The Brooklynite and father of five children under the age of 10 comes from a long line of rabbis in Poland and Israel. A student and emissary of the Lubavitcher Rebbe, Menachem Mendel Schneerson, Heber makes it his job to create a space for Jews to understand their purpose in this world.
“That is the central point of Judaism,” he says. “My lifelong mission is dedicated and devoted to promoting this concept in Pierce County.”
In 2003, Heber moved from New York to Tacoma to build a Chabad presence. The only other Jewish institution in that city is the Reform Temple Beth El.
In nine years, Heber built enough of a community to warrant building a larger space.

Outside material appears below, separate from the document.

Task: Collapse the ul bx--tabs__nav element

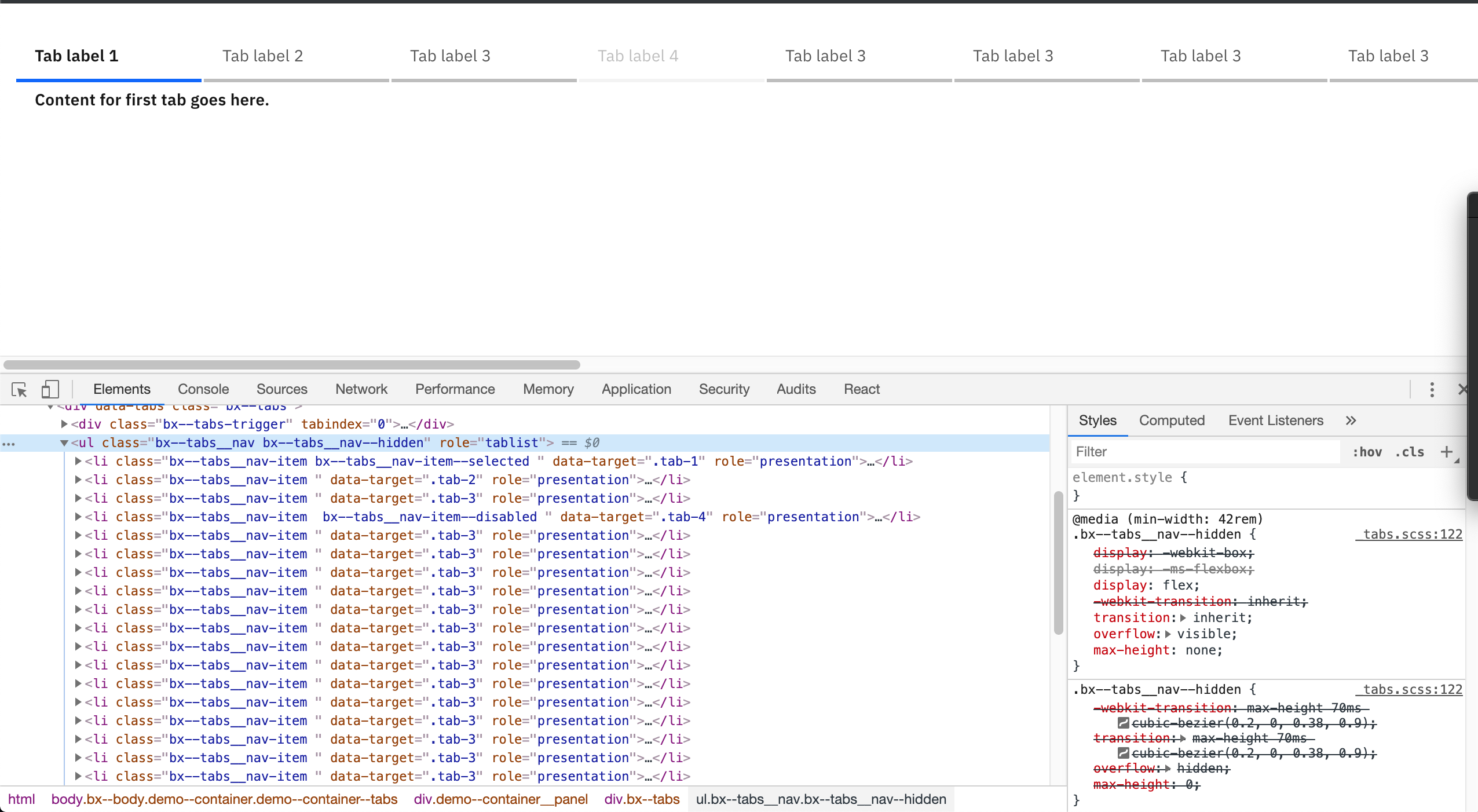Action: [x=65, y=442]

He says he just wants to provide for “people looking for more religion, perhaps.
“In the beginning, you start with a handful of people coming to your Friday night dinner,” he says. “Then it snowballs and people realize you’re here to serve them.” In time, a need and desire for religious services and classes emerged.
Heber did most of the fundraising and building planning on his own. “It’s a one- man show,” he says.
While his most impressive accomplishment comes down to getting the building off the ground — and a tiresome journey navigating zoning issues and neighborly relations — Heber’s real accomplishment is, he says, “when all of a sudden you see that there’s a community coming together.
“A lot of Jews all of a sudden feeling and experiencing this community that they never felt before, that’s a very accomplished feeling,” he says. “A man burst out in tears and said he never had a place he could call his own synagogue.”
The rabbi also found himself wrapped up in politics this year. When a Jewish man succumbed to hypothermia on Mount Rainier in December, his family reached out to Heber in order to stop the Pierce County medical examiner from performing an autopsy. Autopsies are contrary to Jewish law, but refusing an autopsy when unusual conditions are involved is contrary to Washington State law.
“I simply got a call from the family,” says Heber. “At that point, it was just to facilitate the transfer of the body.”
But a legal battle ensued, and Heber, joined by several Jewish organizations and the government affairs department of the Jewish Federation of Greater Seattle, helped to push a bill to allow families to refuse an autopsy on religious grounds within 48 hours of a death. The Senate passed the bill 46—2 on Feb. 9, but it languished in the House and never made it to the governor’s desk.
While Heber says he will resume the fight in next year’s legislative session, he did feel a sense of accomplishment when the man’s body was returned to the family.
Now that he’s in his new spiritual home, Rabbi Heber wants to continue reaching out to the Jewish community and building “a place where they can feel at home.
“People should just know that there is a place where they can call home, and pray, study, and discover their Judaism.”